(Updates share price in seventh paragraph.)
Jan. 7 (Bloomberg) -- SandRidge Energy Inc. agreed to sell its oil and natural gas assets in the Gulf of Mexico to Riverstone Holdings LLC-backed Fieldwood Energy LLC for $750 million, shedding offshore wells to concentrate on drilling in Oklahoma and Kansas.
Closely held Fieldwood will also assume $370 million of abandonment liabilities, Oklahoma-City based SandRidge said in a statement. SandRidge will retain a 2 percent royalty interest in two exploration prospects. Fieldwood executives, who formerly led Dynamic Offshore Resources LLC, are essentially buying back many of the assets they sold to SandRidge when it acquired that company two years ago.
Today’s sale shows Chief Executive Officer James Bennett reversing the strategy of SandRidge founder Tom Ward, who was fired as chairman and CEO in June. The mostly land-based energy company faced investor criticism for expanding into the Gulf when it acquired Dynamic Offshore in 2012, a deal that was called “strategically incoherent,” by hedge fund TPG-Axon Capital Management LP.

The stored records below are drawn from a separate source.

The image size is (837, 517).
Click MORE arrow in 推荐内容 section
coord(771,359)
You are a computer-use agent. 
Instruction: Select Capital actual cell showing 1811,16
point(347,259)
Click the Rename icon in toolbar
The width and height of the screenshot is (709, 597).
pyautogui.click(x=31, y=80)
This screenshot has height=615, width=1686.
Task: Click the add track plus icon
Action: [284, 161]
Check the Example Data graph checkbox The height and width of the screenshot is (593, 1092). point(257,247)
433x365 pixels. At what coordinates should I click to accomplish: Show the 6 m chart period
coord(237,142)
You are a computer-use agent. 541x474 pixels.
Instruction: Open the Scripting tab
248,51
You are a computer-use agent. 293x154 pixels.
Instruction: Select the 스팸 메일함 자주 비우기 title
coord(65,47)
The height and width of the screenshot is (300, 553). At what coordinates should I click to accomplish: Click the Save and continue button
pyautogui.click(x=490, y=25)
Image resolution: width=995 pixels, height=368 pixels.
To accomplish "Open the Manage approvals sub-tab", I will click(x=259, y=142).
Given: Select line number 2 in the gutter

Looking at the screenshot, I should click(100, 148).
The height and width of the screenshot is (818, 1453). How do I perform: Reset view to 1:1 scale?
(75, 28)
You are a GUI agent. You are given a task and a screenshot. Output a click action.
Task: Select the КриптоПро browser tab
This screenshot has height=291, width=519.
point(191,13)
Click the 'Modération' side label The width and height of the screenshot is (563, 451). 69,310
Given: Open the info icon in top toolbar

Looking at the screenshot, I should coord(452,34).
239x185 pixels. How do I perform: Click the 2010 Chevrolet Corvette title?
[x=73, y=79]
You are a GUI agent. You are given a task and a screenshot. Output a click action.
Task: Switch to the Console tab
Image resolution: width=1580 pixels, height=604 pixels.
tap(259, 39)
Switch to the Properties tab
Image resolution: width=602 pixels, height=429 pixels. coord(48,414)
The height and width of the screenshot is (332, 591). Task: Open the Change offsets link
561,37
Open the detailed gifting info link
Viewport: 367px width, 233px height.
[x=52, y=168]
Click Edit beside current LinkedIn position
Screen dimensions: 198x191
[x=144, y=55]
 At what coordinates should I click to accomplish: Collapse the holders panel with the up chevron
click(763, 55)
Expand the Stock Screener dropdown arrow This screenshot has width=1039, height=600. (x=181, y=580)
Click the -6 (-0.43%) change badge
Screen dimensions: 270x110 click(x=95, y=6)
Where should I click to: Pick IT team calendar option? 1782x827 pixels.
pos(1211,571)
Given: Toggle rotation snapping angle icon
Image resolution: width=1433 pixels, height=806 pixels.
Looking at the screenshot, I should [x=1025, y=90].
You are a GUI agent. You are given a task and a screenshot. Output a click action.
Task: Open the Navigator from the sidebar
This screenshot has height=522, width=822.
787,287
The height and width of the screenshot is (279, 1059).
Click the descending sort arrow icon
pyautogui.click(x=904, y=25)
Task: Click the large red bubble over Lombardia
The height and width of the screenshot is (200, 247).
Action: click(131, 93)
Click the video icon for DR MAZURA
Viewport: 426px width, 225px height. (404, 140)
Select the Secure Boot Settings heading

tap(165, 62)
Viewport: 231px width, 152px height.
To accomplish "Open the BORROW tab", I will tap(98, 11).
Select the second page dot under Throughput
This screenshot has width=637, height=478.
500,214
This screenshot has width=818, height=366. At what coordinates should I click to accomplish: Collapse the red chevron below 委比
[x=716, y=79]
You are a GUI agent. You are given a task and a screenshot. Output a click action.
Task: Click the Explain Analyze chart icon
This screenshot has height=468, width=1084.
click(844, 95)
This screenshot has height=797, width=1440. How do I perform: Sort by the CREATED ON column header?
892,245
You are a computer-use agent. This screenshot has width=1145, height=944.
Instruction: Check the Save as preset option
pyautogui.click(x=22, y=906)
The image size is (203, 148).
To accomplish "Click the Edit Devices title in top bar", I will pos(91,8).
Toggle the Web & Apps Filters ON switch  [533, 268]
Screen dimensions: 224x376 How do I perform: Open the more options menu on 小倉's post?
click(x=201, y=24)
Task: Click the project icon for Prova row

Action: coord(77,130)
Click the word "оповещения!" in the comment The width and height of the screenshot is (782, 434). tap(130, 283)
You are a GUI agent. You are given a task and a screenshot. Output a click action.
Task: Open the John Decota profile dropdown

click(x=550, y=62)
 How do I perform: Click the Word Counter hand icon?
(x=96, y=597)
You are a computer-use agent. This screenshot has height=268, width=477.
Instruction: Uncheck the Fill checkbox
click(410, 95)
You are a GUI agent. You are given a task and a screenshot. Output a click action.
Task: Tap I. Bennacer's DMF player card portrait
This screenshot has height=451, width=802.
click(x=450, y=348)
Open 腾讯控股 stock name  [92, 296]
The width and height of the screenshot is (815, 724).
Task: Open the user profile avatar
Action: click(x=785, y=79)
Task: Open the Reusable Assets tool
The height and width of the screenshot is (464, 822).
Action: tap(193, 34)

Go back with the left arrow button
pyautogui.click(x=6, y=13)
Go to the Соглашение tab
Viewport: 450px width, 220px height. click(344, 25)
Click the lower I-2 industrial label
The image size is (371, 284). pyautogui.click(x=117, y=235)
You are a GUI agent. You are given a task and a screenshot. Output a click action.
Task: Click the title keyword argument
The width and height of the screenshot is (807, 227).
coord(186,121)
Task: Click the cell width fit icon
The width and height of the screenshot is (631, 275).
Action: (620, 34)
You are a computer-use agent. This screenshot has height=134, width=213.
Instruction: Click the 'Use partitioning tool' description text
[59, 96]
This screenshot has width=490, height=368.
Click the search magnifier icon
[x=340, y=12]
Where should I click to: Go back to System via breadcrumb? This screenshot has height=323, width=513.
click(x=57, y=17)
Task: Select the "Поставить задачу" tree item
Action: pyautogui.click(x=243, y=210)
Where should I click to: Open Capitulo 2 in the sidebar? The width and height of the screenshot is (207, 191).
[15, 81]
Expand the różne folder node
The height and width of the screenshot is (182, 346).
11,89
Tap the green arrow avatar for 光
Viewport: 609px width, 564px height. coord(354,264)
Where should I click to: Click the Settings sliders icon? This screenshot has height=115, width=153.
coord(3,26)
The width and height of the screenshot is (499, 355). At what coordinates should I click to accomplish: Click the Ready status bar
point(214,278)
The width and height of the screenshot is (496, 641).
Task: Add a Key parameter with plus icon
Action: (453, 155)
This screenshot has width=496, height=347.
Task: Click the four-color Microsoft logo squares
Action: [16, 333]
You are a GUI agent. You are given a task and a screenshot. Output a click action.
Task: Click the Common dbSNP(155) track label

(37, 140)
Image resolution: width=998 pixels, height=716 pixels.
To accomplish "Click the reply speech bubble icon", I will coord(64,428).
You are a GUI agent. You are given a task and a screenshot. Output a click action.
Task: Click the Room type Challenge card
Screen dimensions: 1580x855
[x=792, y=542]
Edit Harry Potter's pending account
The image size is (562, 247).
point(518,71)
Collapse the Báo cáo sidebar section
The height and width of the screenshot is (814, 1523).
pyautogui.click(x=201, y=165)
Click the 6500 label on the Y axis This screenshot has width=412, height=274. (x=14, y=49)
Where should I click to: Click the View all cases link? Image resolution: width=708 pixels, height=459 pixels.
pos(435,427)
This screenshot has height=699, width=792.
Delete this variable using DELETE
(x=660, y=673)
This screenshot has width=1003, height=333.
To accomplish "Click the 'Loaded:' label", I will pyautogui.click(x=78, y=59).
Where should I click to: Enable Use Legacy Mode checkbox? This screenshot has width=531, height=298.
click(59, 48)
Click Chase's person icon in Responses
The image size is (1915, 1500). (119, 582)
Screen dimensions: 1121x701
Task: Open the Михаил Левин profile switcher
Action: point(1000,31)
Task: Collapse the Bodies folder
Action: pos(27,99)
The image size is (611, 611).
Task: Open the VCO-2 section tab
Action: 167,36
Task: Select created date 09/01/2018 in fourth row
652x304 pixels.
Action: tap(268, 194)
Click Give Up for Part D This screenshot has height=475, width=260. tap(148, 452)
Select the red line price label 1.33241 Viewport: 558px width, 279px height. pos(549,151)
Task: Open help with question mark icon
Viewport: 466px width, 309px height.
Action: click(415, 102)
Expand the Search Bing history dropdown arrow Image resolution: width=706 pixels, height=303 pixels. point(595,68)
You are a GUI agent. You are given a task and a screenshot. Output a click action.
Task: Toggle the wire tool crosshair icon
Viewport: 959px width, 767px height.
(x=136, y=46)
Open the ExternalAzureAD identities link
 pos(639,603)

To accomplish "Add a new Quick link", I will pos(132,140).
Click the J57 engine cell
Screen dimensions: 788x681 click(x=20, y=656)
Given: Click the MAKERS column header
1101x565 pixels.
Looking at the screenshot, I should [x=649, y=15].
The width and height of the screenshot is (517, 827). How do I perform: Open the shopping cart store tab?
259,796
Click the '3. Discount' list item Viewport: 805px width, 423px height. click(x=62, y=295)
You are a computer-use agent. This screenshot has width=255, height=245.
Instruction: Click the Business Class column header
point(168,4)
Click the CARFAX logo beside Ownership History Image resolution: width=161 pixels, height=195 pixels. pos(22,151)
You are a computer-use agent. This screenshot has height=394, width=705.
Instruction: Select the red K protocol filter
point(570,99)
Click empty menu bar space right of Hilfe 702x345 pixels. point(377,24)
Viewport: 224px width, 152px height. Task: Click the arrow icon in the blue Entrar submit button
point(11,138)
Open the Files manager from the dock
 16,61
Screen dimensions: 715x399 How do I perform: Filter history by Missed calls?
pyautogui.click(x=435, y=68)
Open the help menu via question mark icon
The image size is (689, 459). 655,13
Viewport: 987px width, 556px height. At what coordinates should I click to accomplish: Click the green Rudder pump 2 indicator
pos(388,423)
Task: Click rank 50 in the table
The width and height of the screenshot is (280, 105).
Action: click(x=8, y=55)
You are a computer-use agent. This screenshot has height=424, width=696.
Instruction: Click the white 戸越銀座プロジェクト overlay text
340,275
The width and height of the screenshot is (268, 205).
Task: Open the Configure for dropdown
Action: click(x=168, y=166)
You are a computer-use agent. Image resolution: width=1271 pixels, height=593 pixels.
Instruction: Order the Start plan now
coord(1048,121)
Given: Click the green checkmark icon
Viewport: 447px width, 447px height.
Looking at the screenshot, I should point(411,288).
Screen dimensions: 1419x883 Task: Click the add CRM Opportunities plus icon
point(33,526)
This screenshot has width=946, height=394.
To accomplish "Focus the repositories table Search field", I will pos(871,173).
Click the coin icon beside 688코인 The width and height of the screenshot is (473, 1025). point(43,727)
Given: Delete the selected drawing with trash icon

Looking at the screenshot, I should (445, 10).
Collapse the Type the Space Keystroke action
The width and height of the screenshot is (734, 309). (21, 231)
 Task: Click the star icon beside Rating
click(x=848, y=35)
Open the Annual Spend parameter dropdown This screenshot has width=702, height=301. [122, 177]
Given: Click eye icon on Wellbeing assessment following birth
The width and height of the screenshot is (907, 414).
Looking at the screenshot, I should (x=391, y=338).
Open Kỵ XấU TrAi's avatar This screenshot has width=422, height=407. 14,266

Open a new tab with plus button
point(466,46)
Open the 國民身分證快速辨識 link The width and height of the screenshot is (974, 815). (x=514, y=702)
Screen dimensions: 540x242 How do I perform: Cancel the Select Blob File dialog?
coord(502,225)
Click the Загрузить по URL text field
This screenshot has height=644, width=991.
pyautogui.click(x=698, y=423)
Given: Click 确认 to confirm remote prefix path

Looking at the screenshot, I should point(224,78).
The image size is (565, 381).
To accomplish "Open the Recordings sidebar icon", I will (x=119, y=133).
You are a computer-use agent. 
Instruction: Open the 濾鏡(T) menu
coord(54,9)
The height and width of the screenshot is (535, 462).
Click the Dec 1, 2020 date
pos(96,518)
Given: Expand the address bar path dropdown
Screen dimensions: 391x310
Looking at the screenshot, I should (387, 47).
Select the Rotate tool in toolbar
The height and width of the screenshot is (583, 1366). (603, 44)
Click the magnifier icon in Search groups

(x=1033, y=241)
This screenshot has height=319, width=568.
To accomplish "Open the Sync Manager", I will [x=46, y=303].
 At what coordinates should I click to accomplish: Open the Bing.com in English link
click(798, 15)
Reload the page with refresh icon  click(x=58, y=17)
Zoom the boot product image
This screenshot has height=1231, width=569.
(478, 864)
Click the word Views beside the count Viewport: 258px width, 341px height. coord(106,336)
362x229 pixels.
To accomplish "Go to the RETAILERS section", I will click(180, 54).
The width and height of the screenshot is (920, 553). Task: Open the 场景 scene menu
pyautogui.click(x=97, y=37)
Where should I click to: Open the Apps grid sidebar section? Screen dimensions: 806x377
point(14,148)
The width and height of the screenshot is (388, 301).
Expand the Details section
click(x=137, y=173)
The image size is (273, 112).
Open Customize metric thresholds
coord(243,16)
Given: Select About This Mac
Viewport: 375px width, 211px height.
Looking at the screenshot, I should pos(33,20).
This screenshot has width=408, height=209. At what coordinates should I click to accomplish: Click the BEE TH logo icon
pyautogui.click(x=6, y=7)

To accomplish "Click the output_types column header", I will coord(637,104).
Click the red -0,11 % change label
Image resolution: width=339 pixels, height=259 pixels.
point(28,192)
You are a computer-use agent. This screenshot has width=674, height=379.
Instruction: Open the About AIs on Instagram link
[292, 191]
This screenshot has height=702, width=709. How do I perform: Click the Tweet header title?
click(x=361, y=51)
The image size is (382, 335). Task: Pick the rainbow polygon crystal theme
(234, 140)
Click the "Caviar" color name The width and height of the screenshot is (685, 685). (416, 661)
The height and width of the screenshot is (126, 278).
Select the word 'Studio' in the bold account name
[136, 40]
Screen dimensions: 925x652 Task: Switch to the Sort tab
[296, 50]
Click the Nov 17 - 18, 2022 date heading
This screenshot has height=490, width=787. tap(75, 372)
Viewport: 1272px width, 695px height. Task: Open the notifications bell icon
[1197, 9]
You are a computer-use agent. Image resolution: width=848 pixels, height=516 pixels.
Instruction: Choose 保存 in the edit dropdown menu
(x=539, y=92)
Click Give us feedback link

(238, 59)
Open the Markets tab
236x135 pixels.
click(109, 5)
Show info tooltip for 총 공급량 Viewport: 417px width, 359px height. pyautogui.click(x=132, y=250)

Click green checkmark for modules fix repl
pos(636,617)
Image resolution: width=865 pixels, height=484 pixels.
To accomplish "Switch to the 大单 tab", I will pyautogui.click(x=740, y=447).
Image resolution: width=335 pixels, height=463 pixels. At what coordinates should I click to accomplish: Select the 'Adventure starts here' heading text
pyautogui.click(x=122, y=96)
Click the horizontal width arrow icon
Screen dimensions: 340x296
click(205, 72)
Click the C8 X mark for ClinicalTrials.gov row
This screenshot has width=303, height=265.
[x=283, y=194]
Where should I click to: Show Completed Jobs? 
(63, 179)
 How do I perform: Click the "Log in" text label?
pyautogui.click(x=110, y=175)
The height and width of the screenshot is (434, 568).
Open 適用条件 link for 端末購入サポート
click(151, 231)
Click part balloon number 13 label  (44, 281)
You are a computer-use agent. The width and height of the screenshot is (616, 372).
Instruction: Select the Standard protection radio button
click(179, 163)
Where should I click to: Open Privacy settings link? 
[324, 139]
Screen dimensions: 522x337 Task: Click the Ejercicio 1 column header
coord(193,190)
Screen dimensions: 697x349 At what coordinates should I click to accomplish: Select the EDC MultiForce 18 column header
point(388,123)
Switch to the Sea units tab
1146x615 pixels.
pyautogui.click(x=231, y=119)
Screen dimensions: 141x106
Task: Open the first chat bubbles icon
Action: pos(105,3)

The region proved to be high-risk and volatile for earnings, Bennett told analysts today on a conference call. “We’re selling an asset that had declining production and declining cash flow and taking that capital and redeploying it in areas where we have some clear competitive advantages and are a better operator.”
Offshore production was expected to decline as much as 15 percent compared with last year, Bennett said. With higher plug- and-abandonment obligations on old wells and “significant” upfront capital investments, SandRidge had lower free cash flow from the offshore business than originally anticipated.
Proceeds from today’s sale and capital planned for the Gulf will be diverted to onshore drilling, SandRidge said, as it more than doubled forecast output growth for 2014 to 26 percent.
SandRidge fell 1.4 percent to $5.74 at the close in New York. The stock has declined 16 percent in the past year.
Fieldwood, formed to acquire assets on the Gulf Coast and Gulf of Mexico, is buying proved reserves equivalent to 57.2 million barrels of oil, of which 51 percent are crude, with daily net production in excess of 25,000 barrels, the Houston- based company said today in a separate statement. In July, the company bought Gulf assets from Apache Corp. for $3.75 billion.
‘Knew it Well’
Fieldwood is led by CEO Matt McCarroll, who founded Dynamic Offshore, the Riverstone-backed company SandRidge bought for $1.28 billion.
“The fact that we knew it so well made it easier on us than others,” McCarroll said in a phone interview today. “With the assets we bought earlier last year from Apache, it’s a great fit operationally.”
Riverstone, a New York-based private-equity firm, also has a 10.5 percent stake in SandRidge, according to data compiled by Bloomberg.
RBC Richardson Barr advised SandRidge on today’s transaction.